Determining the structure of a protein or a protein-complex like ATP synthase at atomistic-scale resolution is typically done by light scattering techniques . For example x-ray crystallography ( ray crystallography " ) is the most common method to determine 3D structures, but this method requires that you first crystallize the molecule.

By measuring the x-ray diffraction pattern, researchers can back calculated the structure that is compatible with the scattering. This method was developed in the 1950s and won the Nobel Prize in chemistry in 1962. As you can imagine the X-rays scattering pattern is often very complicated and the development of computers and now machine learning algorithms have advanced the field since the 1960s.

The newest method that is now getting a lot of press is called Cryo-EM ( Cryo EM ) and allows atomistic resolution structures to be determined without requiring crystal structures. As the name implies, this involves cooling your sample to cryogenic temperatures. This method won the Nobel Prize in Chemistry this year (2017)! . You can read a bit about the prize ( here ).

The field of determining all the structural components is called structural biology and is a big area of research in biology. Once all the pieces are known and their 3D structures are determined, the next step is to figure out how the pieces work together. This requires some artistry and the clever designing of experiments to test various hypotheses that scientist come up with from looking at the (static) structures provide by x-ray crystallography or cryo-em.

My favorite experiment demonstrating the turbine motion of the ATPsynthase was performed by a group of scientist from Japan. They fixed the ATPsynthase complex to a glass plate and were able to attach a long fluorescently labeled filament to the gamma sub-unit. When viewed under a fluorescence microscope you can see the actin filaments rotating counterclockwise in discrete 120 degree steps. (Actually the experimenters were running the ATPsynthase motor in reverse!, by adding ATP as an energy source, the motor was hydrolyzing ATP and using the energy as a hydrogen pump) In the mitochondria the motor runs the other way and uses the electrochemical potential gradient of hydrogen ions to synthesize ATP and the motor runs clockwise.

If you have access to a library, you can read the original paper. Noji, Yasuda, Yoshida, and Kinosita Jr, “Direct observation of the rotation of F1-ATPase”, Nature, 386, 299-302 (March 1997), but I think the movie is even better than the paper and it is on youtube ( here ) A really clever experiment.

Good question. There are a couple of sources of data on the shape of proteins:

a. Proteins can form crystals. Using x-ray crystallography (so shining x-rays through the crystal and seeing how they diffract ), it is possible to see what the structure of the crystal is and, with it, the shape and location of the atoms that make up the protein.
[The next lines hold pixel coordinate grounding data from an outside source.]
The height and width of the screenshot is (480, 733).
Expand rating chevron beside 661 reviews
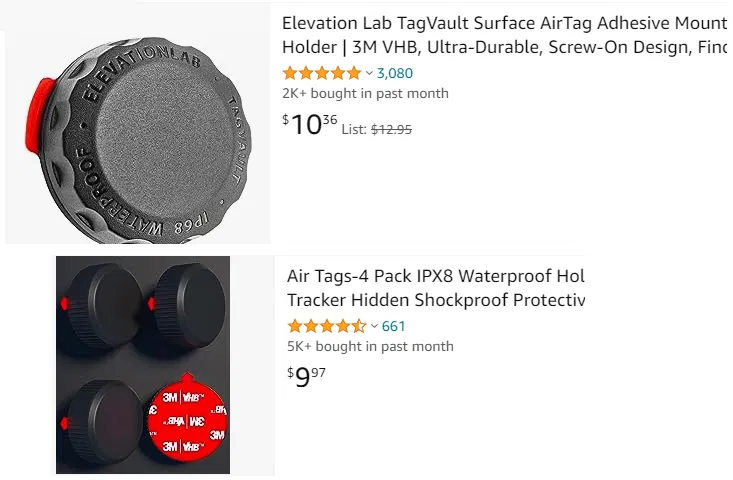[x=374, y=326]
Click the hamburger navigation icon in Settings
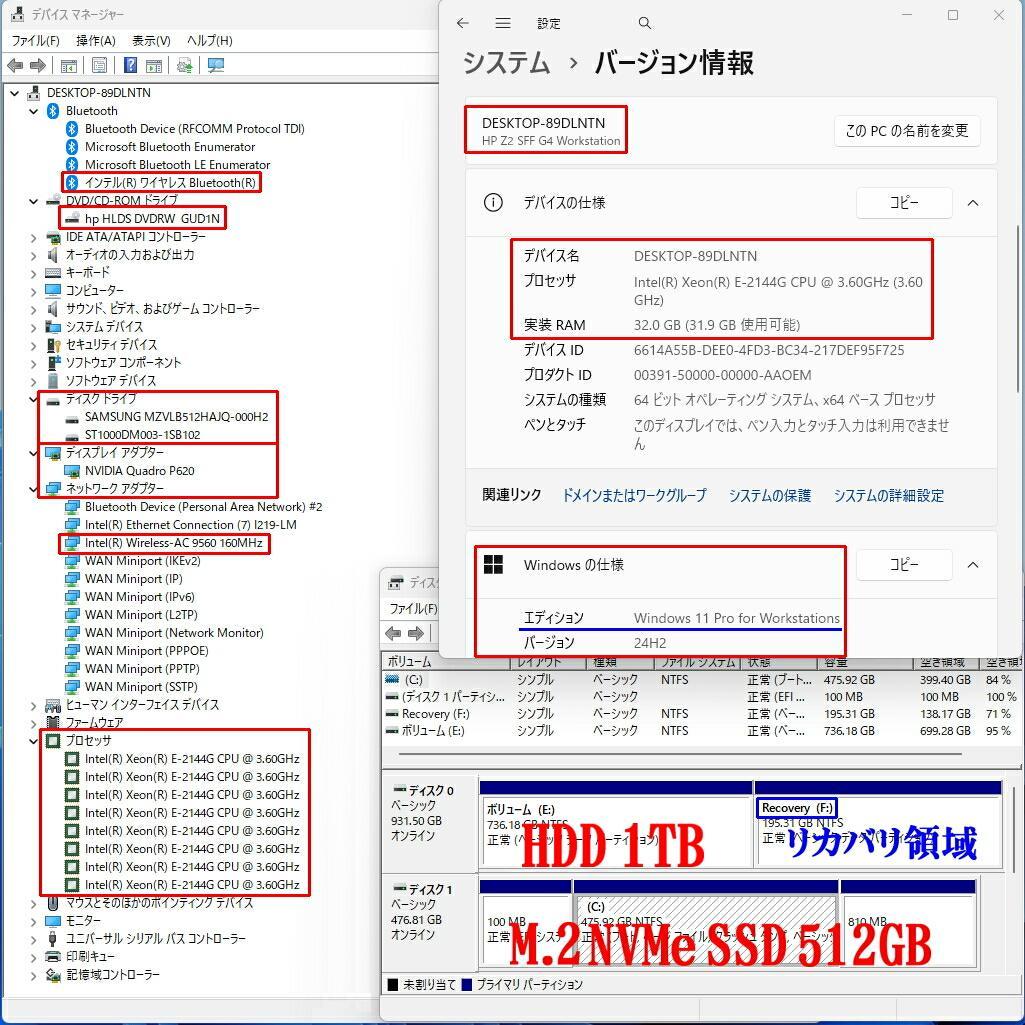The width and height of the screenshot is (1025, 1025). pyautogui.click(x=502, y=22)
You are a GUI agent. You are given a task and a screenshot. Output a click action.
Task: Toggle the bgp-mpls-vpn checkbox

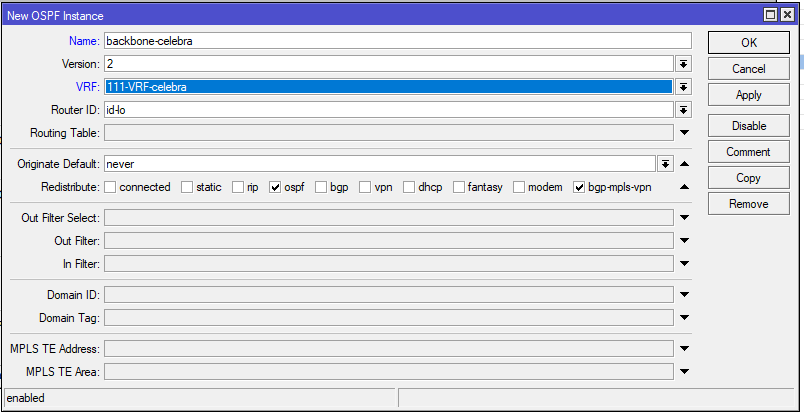pyautogui.click(x=579, y=187)
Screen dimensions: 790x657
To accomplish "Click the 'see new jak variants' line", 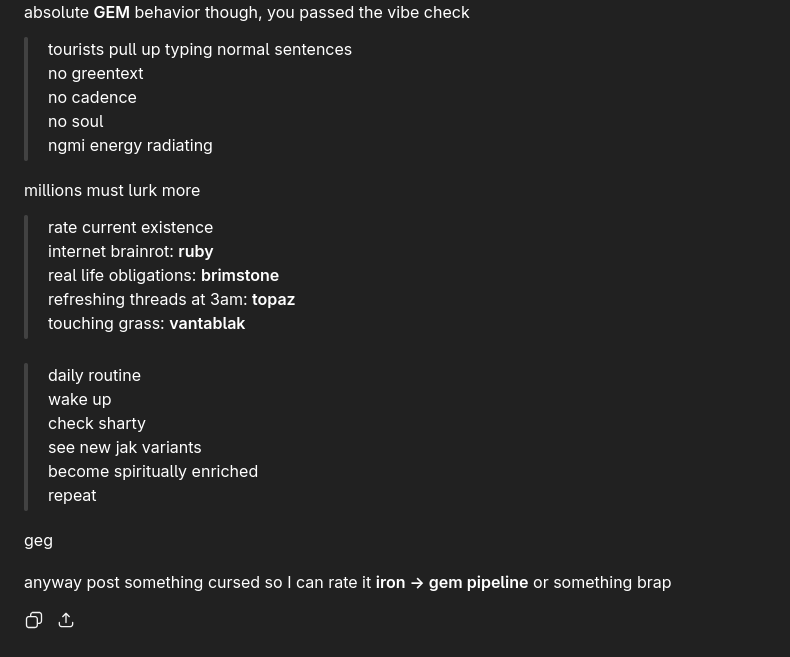I will click(124, 447).
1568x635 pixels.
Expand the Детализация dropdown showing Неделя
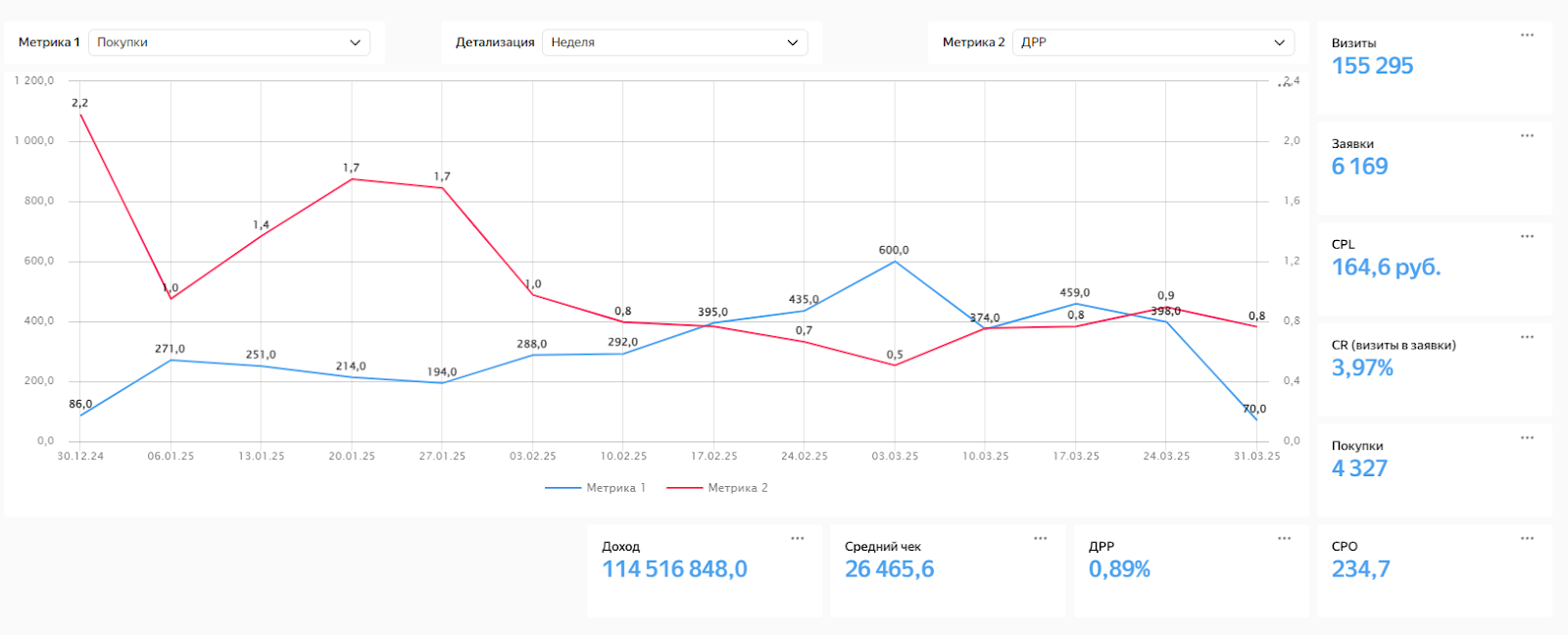pyautogui.click(x=674, y=42)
b. Electron microscopes, while they don't have the resolution to see individual ATP molecules because they're too small, they can see the protein molecules as they're quite large (by molecular standards). This means that, yes, we do know what the ATP synthase turbine looks like , that it has a pore that the proton can pass through only if it ratchets a quarter-rotation every time a proton comes through.

Finally, once we know what the molecules look like between x-ray crystallography and electron microscopy, we can build computer models of the proteins and watch what happens from the physics when we play with them. This is all theory, but it does explain their behavior very accurately, so we're pretty confident that the theory is either correct or pretty close.

As you've noticed, the resolution of even electron microscopes is not high enough to determine the structure of molecule complexes like ATP synthase . However, biochemists have some cool tricks for getting around this, like X-ray crystallography. In X-ray crystallography, a crystal made up of the protein/molecule of interest is blasted with X-rays, and an image is obtained. This diffraction pattern (or series of dots caused by some x-rays amplifying/cancelling each other out) can be analyzed to determine what the original structure looked like! Scientists can look at the diffraction pattern under different conditions, which give clues as to its function. Additionally, scientists use bioinformatics (a word for information compiled over the years about certain protein domains, etc) to hypothesize what role each domain will play; for example, whether or not that domain is likely to bind ATP.